AutoGen — agentic threat model

9.0AIVSS 9.0 · Critical

AutoGen presents a high-risk profile primarily due to its support for automated code generation and execution combined with multi-agent orchestration, which can lead to emergent vulnerabilities and remote code execution if not strictly sandboxed.

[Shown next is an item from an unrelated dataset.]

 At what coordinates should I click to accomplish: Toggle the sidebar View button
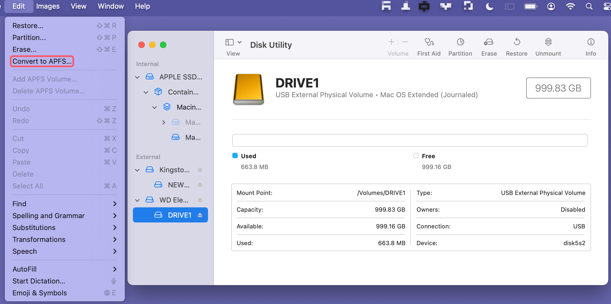(230, 42)
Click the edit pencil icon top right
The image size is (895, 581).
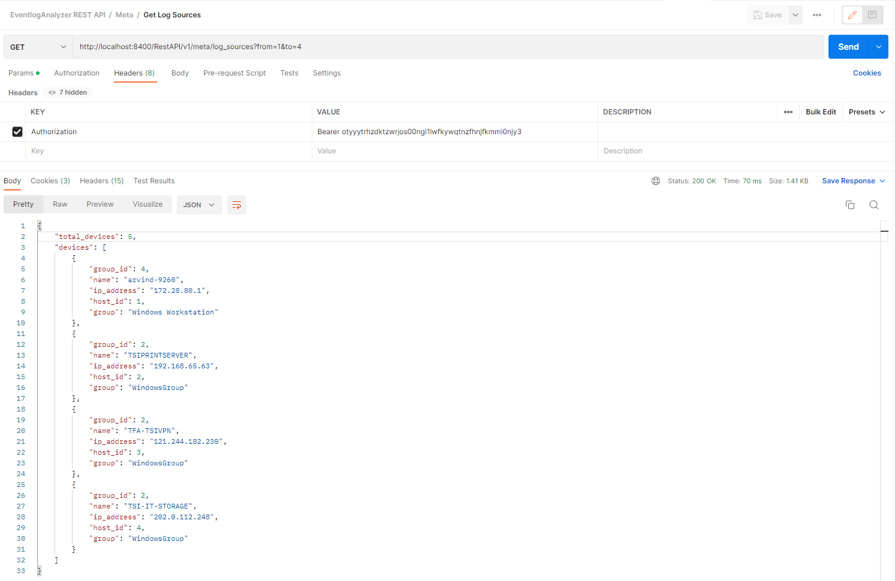pos(852,14)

OWASP AIVSS score rationale

AIVSS = (CVSS_Base + AARS) × Mitigation_Factor, where AARS = (10 − CVSS_Base) × (Factor_Sum / 10) × ThM

CVSS base 9.8AARS uplift 0.16Factor sum 7.5/10Threat ×1.1Mitigation ×0.9

Autonomy of Action		0.80
Goal-Driven Planning		0.90
Self-Modification		0.70
Dynamic Tool Use		0.90
Persistent Memory		0.50
Contextual Awareness		0.80
Dynamic Identity		0.40
Multi-Agent Interactions		1.00
Non-Determinism		0.80
Opacity & Reflexivity		0.70

Scored with the canonical OWASP AIVSS formula (AIVSS calculator reference); agentic risk factors estimated from the agent’s described capabilities.

MAESTRO 7-layer threat model

Per-layer threats for this agent. Layers tagged “not certain from listing” are general, caveated commentary where the public description didn’t pin that layer.

L1 · Foundation Models⚠ not certain from listing

Not certain from the listing — AutoGen supports 'Flexible LLM integration' and 'various LLM configurations', meaning foundation model threats (adversarial examples, data poisoning) depend entirely on the user-selected LLMs.

L2 · Data Operations⚠ not certain from listing

Not certain from the listing — The description does not specify built-in vector stores or RAG data operations, though these can be integrated as tools.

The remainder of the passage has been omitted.